What this task involves – Update the entries below from the line containing "You are a computer-use" through the end of the entries by replacing "screenshot" with "screen image" and leaving everything else unchanged. Leave the pictures out of your answer.

Data listing –
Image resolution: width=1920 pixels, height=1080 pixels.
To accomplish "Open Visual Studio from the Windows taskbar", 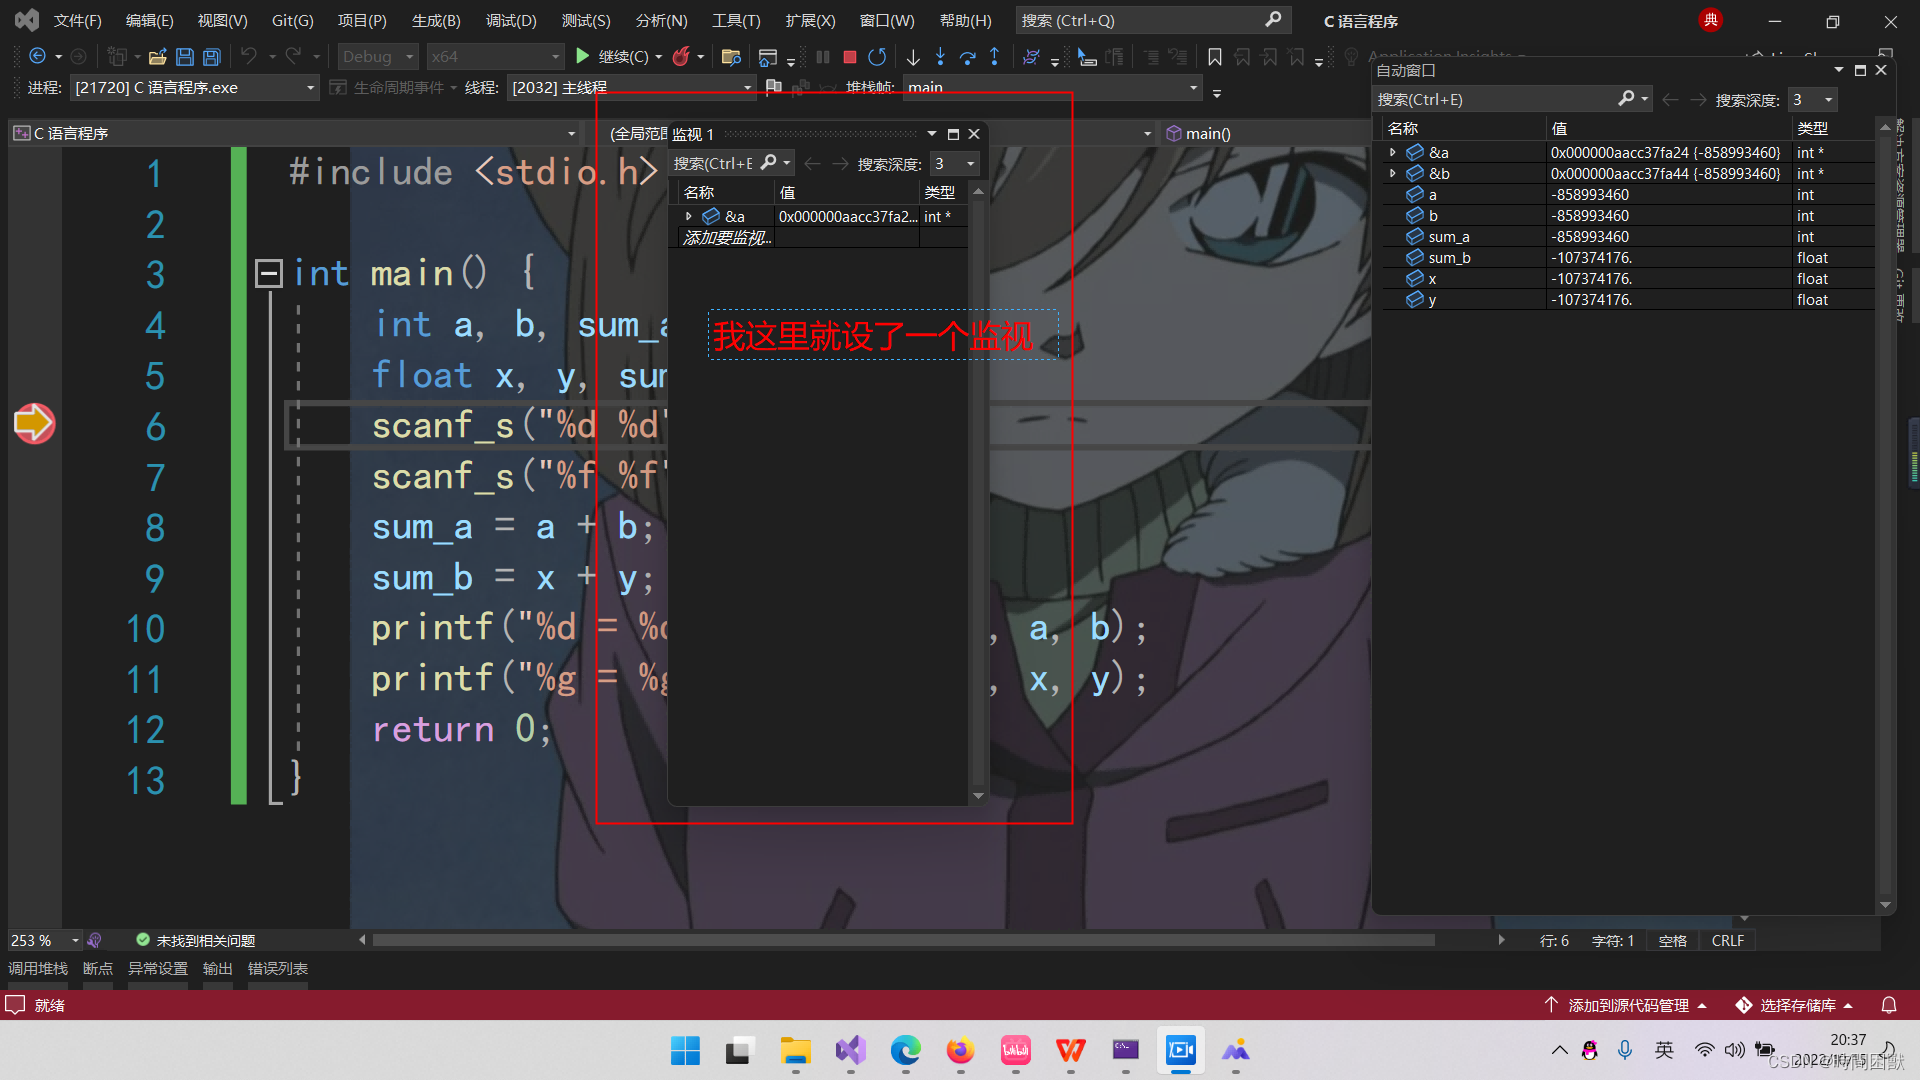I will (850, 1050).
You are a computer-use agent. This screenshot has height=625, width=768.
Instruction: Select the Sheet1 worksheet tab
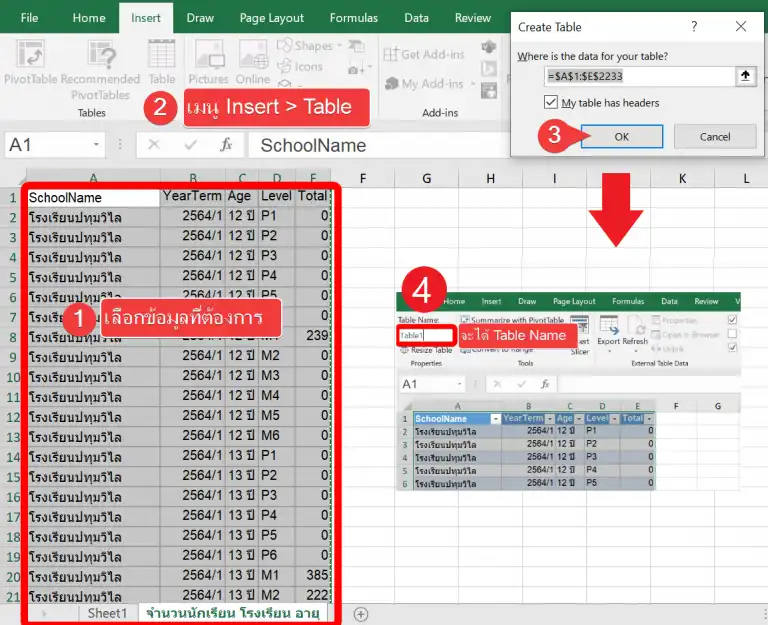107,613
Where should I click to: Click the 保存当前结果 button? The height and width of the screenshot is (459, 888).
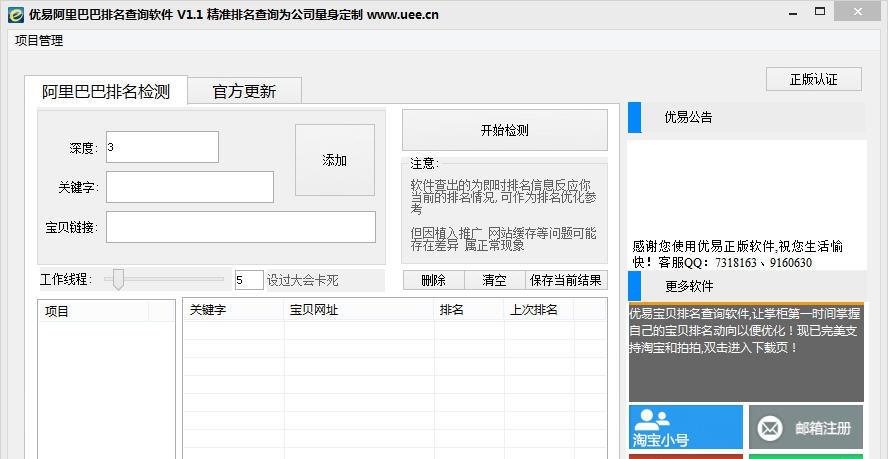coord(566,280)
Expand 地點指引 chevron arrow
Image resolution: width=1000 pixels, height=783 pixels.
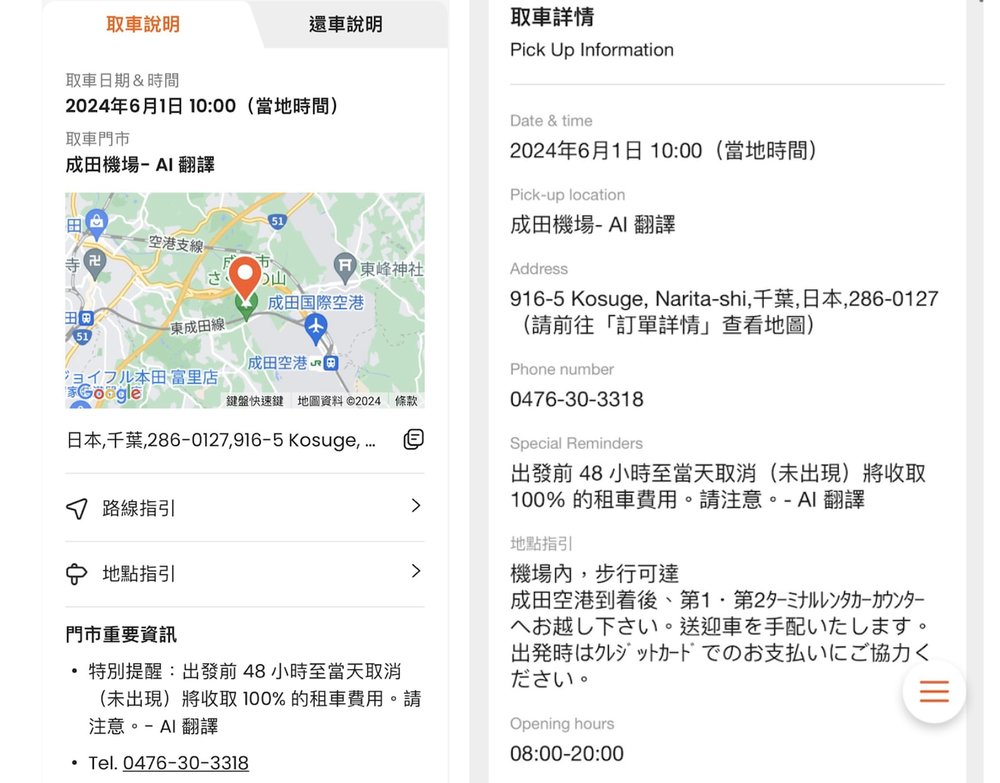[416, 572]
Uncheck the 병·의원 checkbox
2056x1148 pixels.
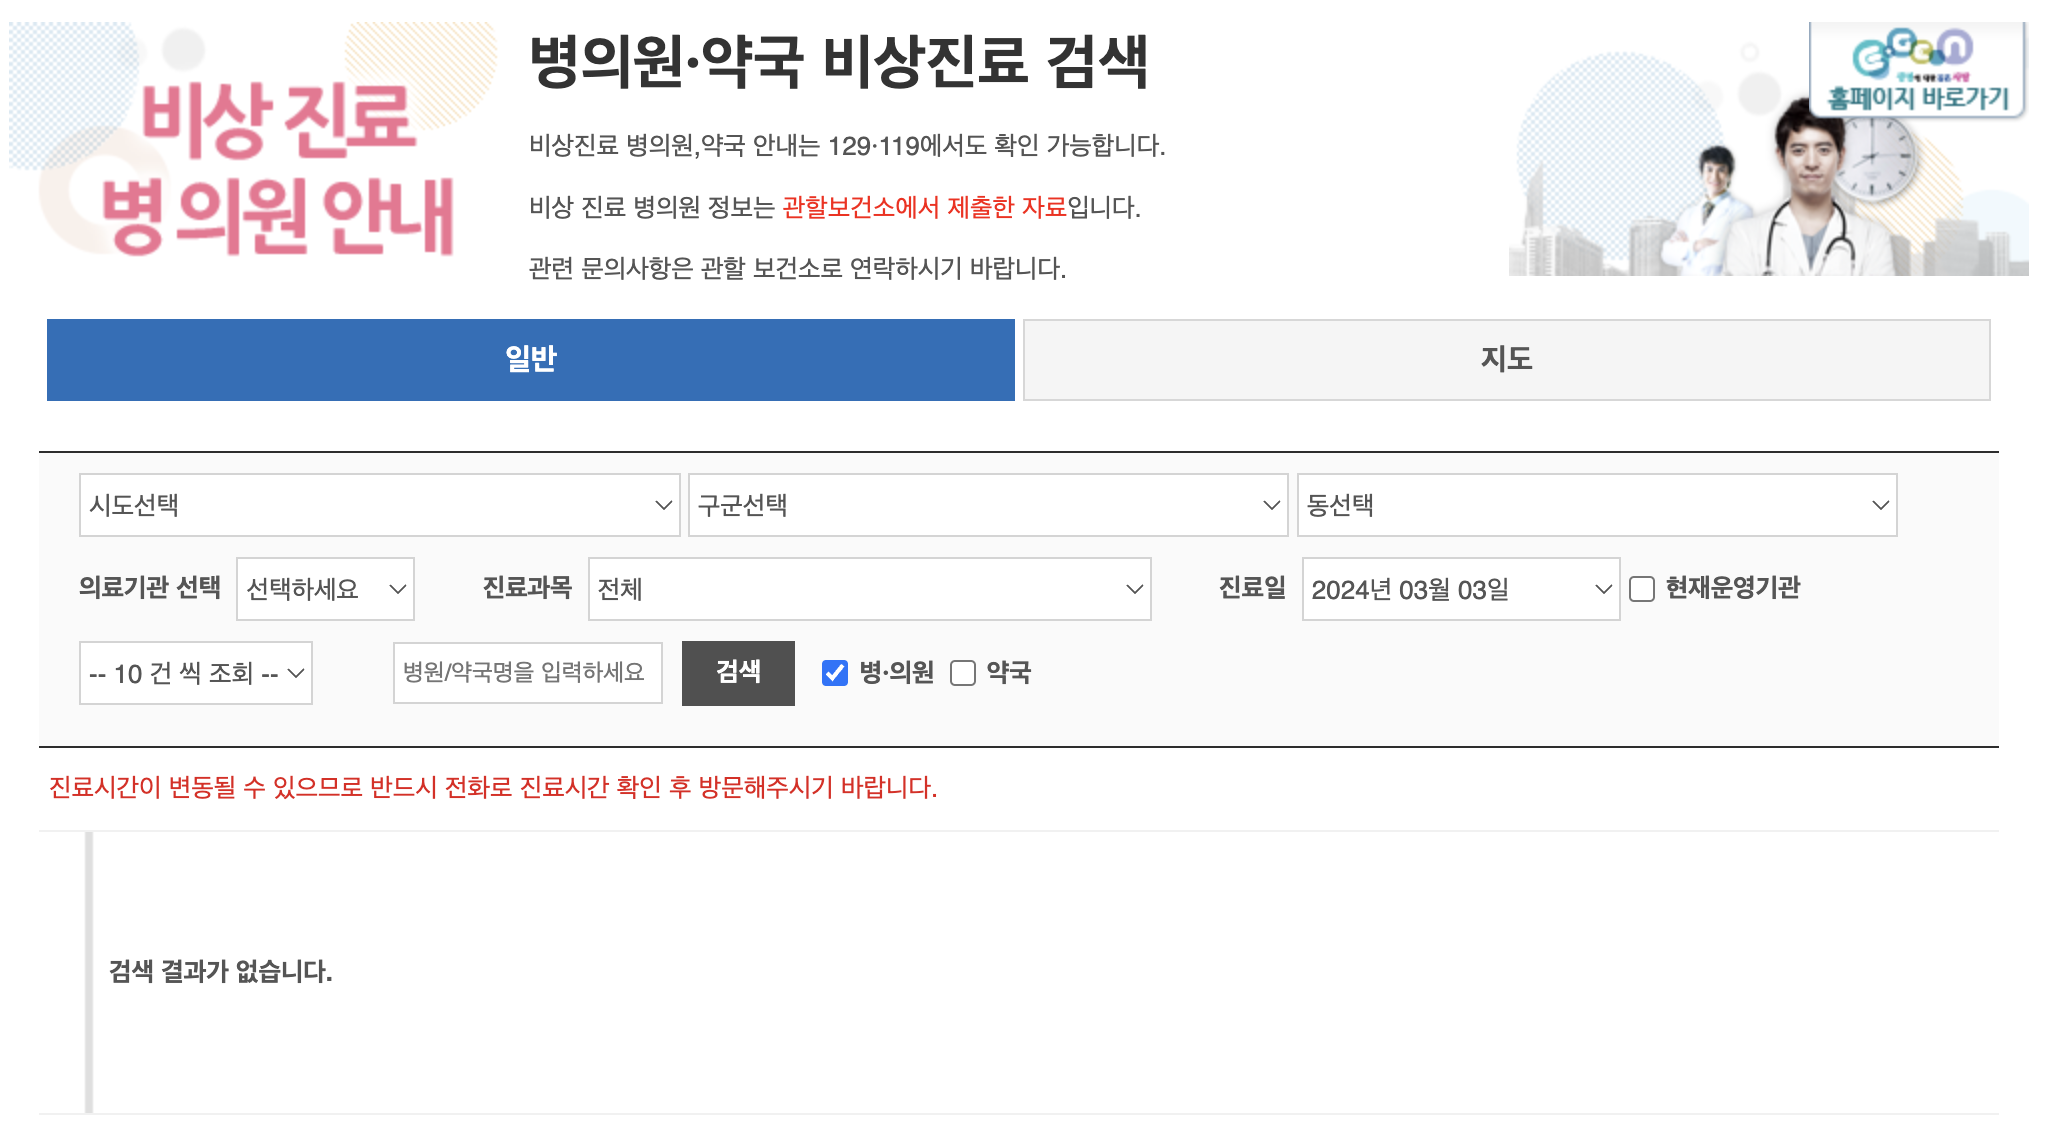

Correct answer –
You are a computer-use agent. This screen image has height=625, width=768.
Instruction: Select the Sheet1 worksheet tab
107,613
Where should I click to: Click the 保存当前结果 button? The height and width of the screen image is (459, 888).
coord(566,280)
Expand 地點指引 chevron arrow
Image resolution: width=1000 pixels, height=783 pixels.
[416, 572]
Uncheck the 병·의원 checkbox
2056x1148 pixels.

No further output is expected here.